:: Saved data entries ::
# # # #

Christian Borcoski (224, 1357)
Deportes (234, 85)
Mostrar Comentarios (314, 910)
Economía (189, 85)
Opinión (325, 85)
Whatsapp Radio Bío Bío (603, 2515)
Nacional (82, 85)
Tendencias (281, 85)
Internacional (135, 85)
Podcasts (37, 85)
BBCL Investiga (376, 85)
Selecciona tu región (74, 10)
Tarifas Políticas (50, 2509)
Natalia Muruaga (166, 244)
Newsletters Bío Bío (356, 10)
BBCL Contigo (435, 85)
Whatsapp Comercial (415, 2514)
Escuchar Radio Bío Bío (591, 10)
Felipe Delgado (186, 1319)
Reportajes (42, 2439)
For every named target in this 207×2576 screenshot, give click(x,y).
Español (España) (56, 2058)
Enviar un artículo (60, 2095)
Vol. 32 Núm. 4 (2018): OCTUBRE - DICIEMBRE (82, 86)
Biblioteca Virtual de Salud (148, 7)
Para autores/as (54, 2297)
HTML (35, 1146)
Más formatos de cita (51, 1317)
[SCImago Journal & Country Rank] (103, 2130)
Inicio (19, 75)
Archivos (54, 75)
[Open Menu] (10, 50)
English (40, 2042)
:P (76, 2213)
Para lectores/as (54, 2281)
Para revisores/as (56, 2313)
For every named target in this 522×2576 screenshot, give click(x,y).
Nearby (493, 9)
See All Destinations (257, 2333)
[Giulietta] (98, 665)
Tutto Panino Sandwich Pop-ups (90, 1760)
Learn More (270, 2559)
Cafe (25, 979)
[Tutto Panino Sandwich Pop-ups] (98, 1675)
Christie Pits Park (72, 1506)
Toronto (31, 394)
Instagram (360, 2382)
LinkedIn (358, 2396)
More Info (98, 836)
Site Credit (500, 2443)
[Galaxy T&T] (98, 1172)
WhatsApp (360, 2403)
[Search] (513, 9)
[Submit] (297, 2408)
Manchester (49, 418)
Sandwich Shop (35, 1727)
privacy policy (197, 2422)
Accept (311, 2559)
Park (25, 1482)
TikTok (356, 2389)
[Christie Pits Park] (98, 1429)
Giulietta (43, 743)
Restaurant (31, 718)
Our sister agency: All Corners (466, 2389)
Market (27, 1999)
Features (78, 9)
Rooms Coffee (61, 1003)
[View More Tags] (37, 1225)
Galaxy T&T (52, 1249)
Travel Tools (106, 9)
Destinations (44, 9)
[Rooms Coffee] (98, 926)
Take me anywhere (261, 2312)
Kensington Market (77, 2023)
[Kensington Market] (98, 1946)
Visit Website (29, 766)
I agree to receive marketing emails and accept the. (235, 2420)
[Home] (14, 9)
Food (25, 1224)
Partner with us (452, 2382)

# # # #

:: Task ::
Each line of the data is to be transcribed exactly, with nothing left out.

:: Task solution ::
Christian Borcoski (224, 1357)
Deportes (234, 85)
Mostrar Comentarios (314, 910)
Economía (189, 85)
Opinión (325, 85)
Whatsapp Radio Bío Bío (603, 2515)
Nacional (82, 85)
Tendencias (281, 85)
Internacional (135, 85)
Podcasts (37, 85)
BBCL Investiga (376, 85)
Selecciona tu región (74, 10)
Tarifas Políticas (50, 2509)
Natalia Muruaga (166, 244)
Newsletters Bío Bío (356, 10)
BBCL Contigo (435, 85)
Whatsapp Comercial (415, 2514)
Escuchar Radio Bío Bío (591, 10)
Felipe Delgado (186, 1319)
Reportajes (42, 2439)
For every named target in this 207×2576 screenshot, give click(x,y).
Español (España) (56, 2058)
Enviar un artículo (60, 2095)
Vol. 32 Núm. 4 (2018): OCTUBRE - DICIEMBRE (82, 86)
Biblioteca Virtual de Salud (148, 7)
Para autores/as (54, 2297)
HTML (35, 1146)
Más formatos de cita (51, 1317)
[SCImago Journal & Country Rank] (103, 2130)
Inicio (19, 75)
Archivos (54, 75)
[Open Menu] (10, 50)
English (40, 2042)
:P (76, 2213)
Para lectores/as (54, 2281)
Para revisores/as (56, 2313)
For every named target in this 522×2576 screenshot, give click(x,y).
Nearby (493, 9)
See All Destinations (257, 2333)
[Giulietta] (98, 665)
Tutto Panino Sandwich Pop-ups (90, 1760)
Learn More (270, 2559)
Cafe (25, 979)
[Tutto Panino Sandwich Pop-ups] (98, 1675)
Christie Pits Park (72, 1506)
Toronto (31, 394)
Instagram (360, 2382)
LinkedIn (358, 2396)
More Info (98, 836)
Site Credit (500, 2443)
[Galaxy T&T] (98, 1172)
WhatsApp (360, 2403)
[Search] (513, 9)
[Submit] (297, 2408)
Manchester (49, 418)
Sandwich Shop (35, 1727)
privacy policy (197, 2422)
Accept (311, 2559)
Park (25, 1482)
TikTok (356, 2389)
[Christie Pits Park] (98, 1429)
Giulietta (43, 743)
Restaurant (31, 718)
Our sister agency: All Corners (466, 2389)
Market (27, 1999)
Features (78, 9)
Rooms Coffee (61, 1003)
[View More Tags] (37, 1225)
Galaxy T&T (52, 1249)
Travel Tools (106, 9)
Destinations (44, 9)
[Rooms Coffee] (98, 926)
Take me anywhere (261, 2312)
Kensington Market (77, 2023)
[Kensington Market] (98, 1946)
Visit Website (29, 766)
I agree to receive marketing emails and accept the. (235, 2420)
[Home] (14, 9)
Food (25, 1224)
Partner with us (452, 2382)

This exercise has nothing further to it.